Index: src/library/tools/R/RdConv2.R
===================================================================
--- src/library/tools/R/RdConv2.R	(revision 88617)
+++ src/library/tools/R/RdConv2.R	(working copy)
@@ -229,8 +229,8 @@
 	code <- structure(code[tags != "COMMENT"],
 	                  srcref = codesrcref) # retain for error locations
 	chunkexps <- tryCatch(
-	    parse(text = sub("\n$", "", as.character(code)),
-	          keep.source = options$keep.source),
+	    parse(text = sub("\n$", "", enc2utf8(as.character(code))),
+	          keep.source = options$keep.source, encoding = "UTF-8"),
 	    error = function (e) stopRd(code, Rdfile, conditionMessage(e))
 	)
 
That enc2utf8() may be extraneous, since tools::parse_Rd() is
documented to convert text to UTF-8 while parsing. The downsides are,
of course, parse(encoding=...) not working with MBCS locales and the
ever-present danger of breaking some user code that depends on the
current behaviour (this was tested using 'make check-devel', not on
CRAN packages).

Should R compile under LC_ALL=C? Maybe it's time for people whose
builds are failing to switch the continuous integration containers from
C to C.UTF-8?
#
Thanks! :-)
Oh dear.  I thought we have coverage for this from building daily
snapshots with LC_ALL=C, but apparently not.  There were 10 non-ASCII
keys so far: I have for now changed them to all ASCII.

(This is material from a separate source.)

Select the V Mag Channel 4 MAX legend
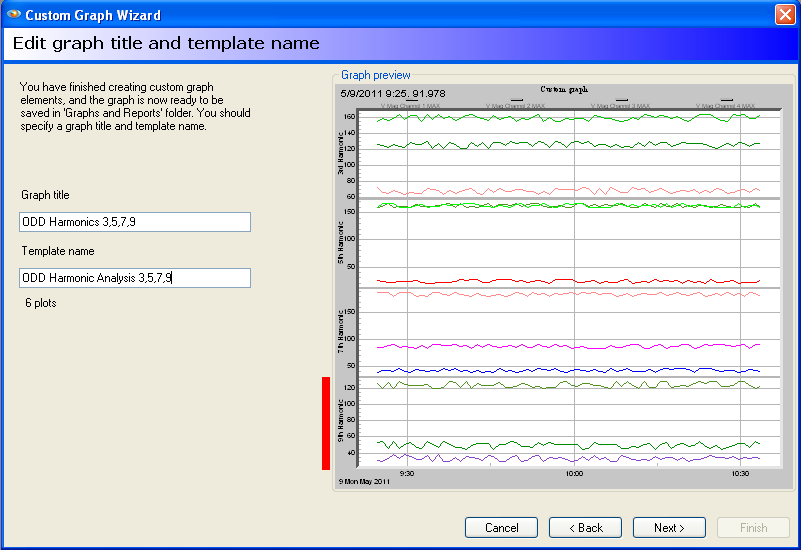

But clearly, when a package declares its Rd files to be in UTF-8 one
would expect that Sexpr macros can also take UTF-8, but that's not so
simple given that it involves calling the R parser.  Your suggested
change looks good to me: non-UTF-8 MBCS locales have a problem with
parse(encoding = "UTF-8"), but I don't think we have real coverage for
these.

(Afaic, in principle, it might be nice to make these "work" via writing
to a tempfile, parsing from their with re-encoding, and at the end run
enc2utf8() on all strings obtained, but that's not so simple ...)

Anyway, need to discuss this a bit more within R Core.  For now, things
"work" again with LC_ALL=C.  

(My regular checks use C.UTF-8, but I am not sure how universally
available this is?)

Best

        
1 day later
#
On Sun, 17 Aug 2025 08:01:04 +0200
Kurt Hornik <Kurt.Hornik at wu.ac.at> wrote:

            
Thank you very much, this fixes my problem!
'locale -a' says that C.UTF-8 is available with glibc and musl on
Linux, also FreeBSD and OpenBSD, but not macOS (and setlocale(LC_ALL,
"C.UTF-8") indeed fails on the latter).